■ Verilen görev 1
Boşanma tartışmasını anlatan metne göre şu soruları yanıtlayın:
(a) Özcan Deniz, boşandığı eşinin hangi komplekse sahip olduğunu söylemiş?
(b) Özcan Deniz tarafı, eski eşe "alkolik" derken hangi olaydan yola çıkıyor?
(c) Özcan Deniz, eski eşine hangi sebeple "gaspçı" demiş?
■ Verilen görev 2
Boşanma tartışmasını anlatan metinden bir bölümü hiçbir değişiklik yapmadan kopyalayın. "Misal- 3: Özcan" sözlerinin geçtiği yerden başlayın ve "olarak göstermeye çalışmış." sözlerinden sonra durun.

■ Gösterilen metin
=======

Paylaş
Misal- 1: Özcan Deniz boşandığı eşi için “Medea kompleksine sahip” demiş. Yani, boşanma sırasında kötü niyetli anne sendromu. Çocuğu aracılığıyla eski eşten intikam alma hali. Feyza Aktan bu ciddi suçlamaya ilişkin “Böyle bir şey yok” demiyor, aksine gayet sakin “Keşke sosyal medyadan değil, yüzüme söyleseydi” diyor. Onca dizi izleme deneyimime dayanarak söylüyorum: Bu soğukkanlı tavırdan ürktüm ben!
Misal- 2: Özcan Deniz oğlunun gece evden kaçıp site dışına çıktığını iddialamış. Feyza Aktan buna karşılık şöyle diyor: “Benden oluşturulmaya çalışılan profili anlıyorum ama en azından mantıklı gidin. Eğer böyle bir olay yaşandıysa bu görüntüyü paylaşmak ve sözünü doğrulamak zorunda.”Yine sakin, yine kendinden emin Feyza Aktan.
Misal- 3: Özcan Deniz tarafı bir yangın olayından yola çıkarak eski eşe “alkolik” diyor. Feyza Aktan’ın bu iddiaya yanıtı yine sakin: “Oğlum ve ben şu an hayatta olmayabilirdik. Çok ağır travmatik bir şey atlattık. Geçmiş olsun denilmesini beklerken, alkolik ilan edildim”.
Misal- 4: Özcan Deniz eski evlerinde yaşamaya devam ettiği için eski eşine “gaspçı” demiş. Feyza Aktan bu iddiaya da yine olgun ve sakin yanıt veriyor, özetle “Ben de bilmiyorum ev konusunun ne olacağını” diyerek.
Tüm röportajdaki yanıtlardan ve ikili arasında yaşananlardan benim anladığım şu: Özcan Deniz tarafı şimdiye kadar sürekli suçlama yapmış. Feyza Aktan’ı “Gece hayatına düşkün, alkolik, sorumsuz anne” olarak göstermeye çalışmış.

=======

■ Kayıtlı veriler
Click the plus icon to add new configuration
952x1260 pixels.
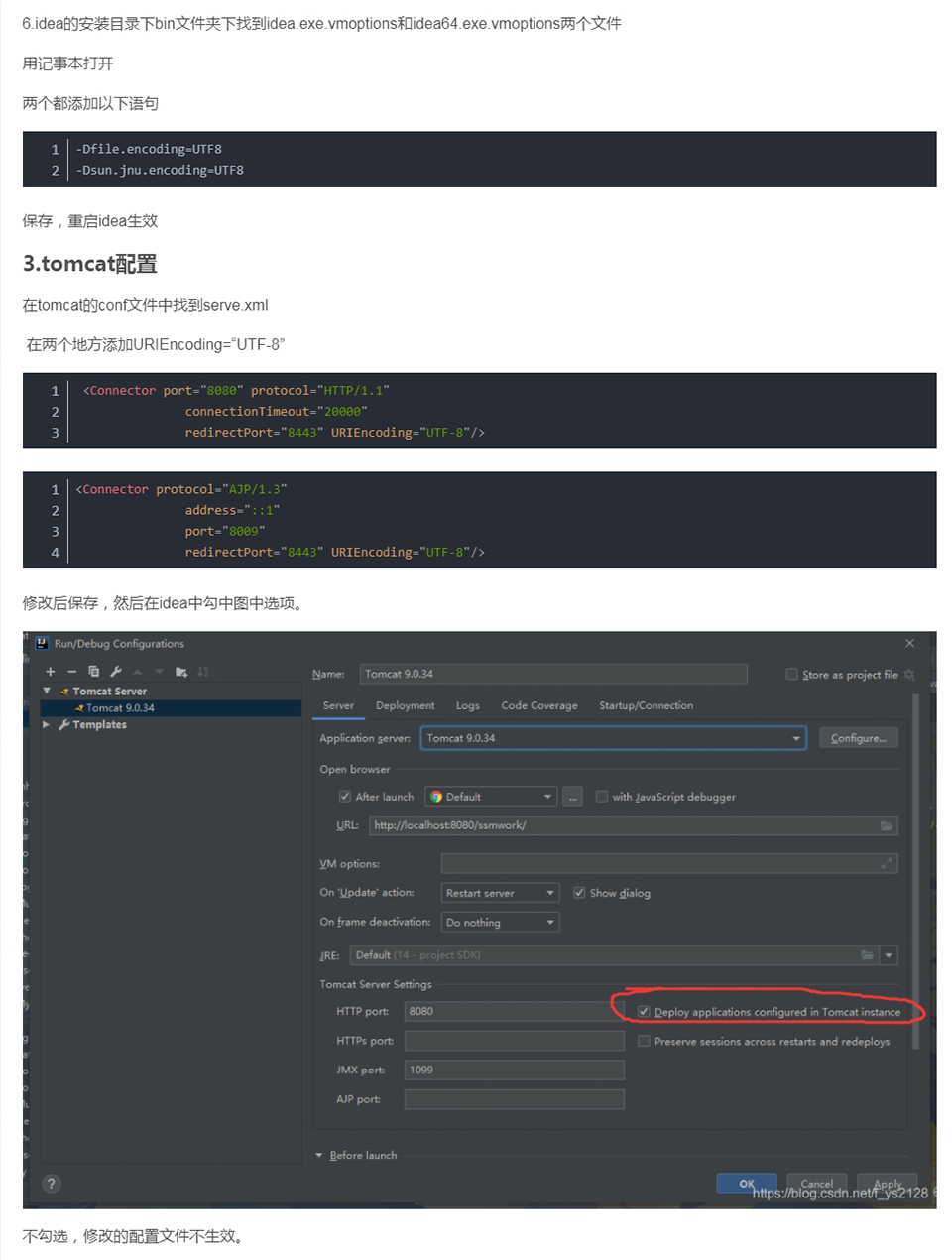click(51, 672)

=======

■ Doğru yanıt 1
(a) Medea kompleksine.
(b) Bir yangın olayından.
(c) Eski eşi eski evlerinde yaşamaya devam ettiği için.

■ Doğru yanıt 2
Misal- 3: Özcan Deniz tarafı bir yangın olayından yola çıkarak eski eşe “alkolik” diyor. Feyza Aktan’ın bu iddiaya yanıtı yine sakin: “Oğlum ve ben şu an hayatta olmayabilirdik. Çok ağır travmatik bir şey atlattık. Geçmiş olsun denilmesini beklerken, alkolik ilan edildim”.
Misal- 4: Özcan Deniz eski evlerinde yaşamaya devam ettiği için eski eşine “gaspçı” demiş. Feyza Aktan bu iddiaya da yine olgun ve sakin yanıt veriyor, özetle “Ben de bilmiyorum ev konusunun ne olacağını” diyerek.
Tüm röportajdaki yanıtlardan ve ikili arasında yaşananlardan benim anladığım şu: Özcan Deniz tarafı şimdiye kadar sürekli suçlama yapmış. Feyza Aktan’ı “Gece hayatına düşkün, alkolik, sorumsuz anne” olarak göstermeye çalışmış.